- Exercise requirements:
In the reply, give back exactly the lines from the one with "Task: Click the Options button" through the last line of the records, without pictures.

Data supplied START

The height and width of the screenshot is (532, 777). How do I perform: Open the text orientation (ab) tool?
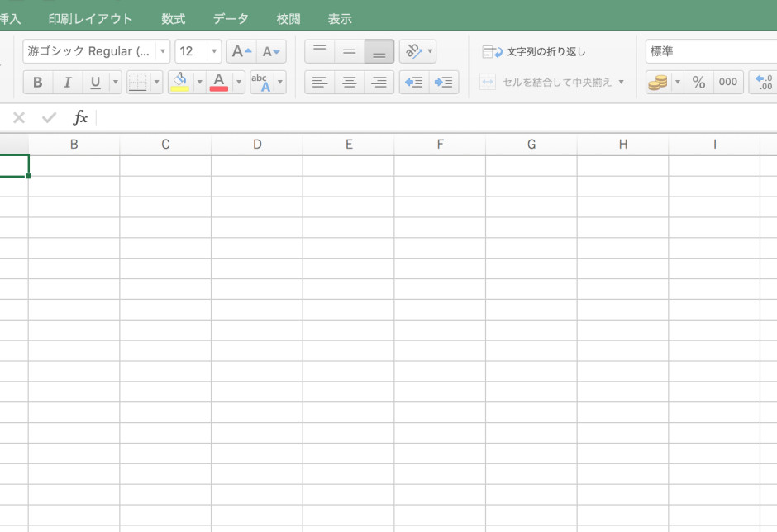pos(412,50)
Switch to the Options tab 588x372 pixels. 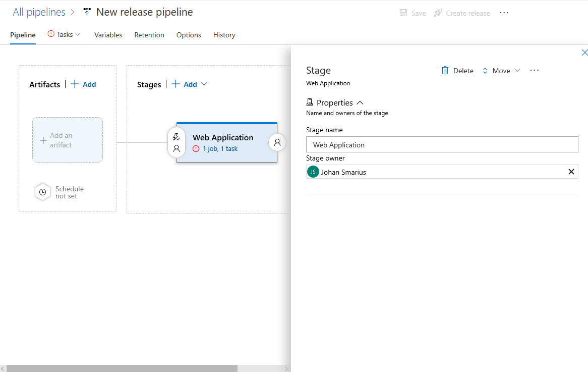(x=189, y=35)
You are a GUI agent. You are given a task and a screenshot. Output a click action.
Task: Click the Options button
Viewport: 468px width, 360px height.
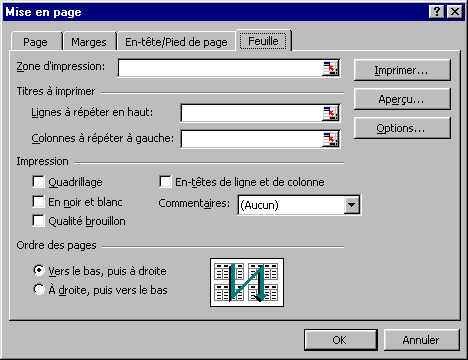point(402,128)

Data supplied END

- Exercise output:
Task: Click the Options button
Viewport: 468px width, 360px height.
point(402,128)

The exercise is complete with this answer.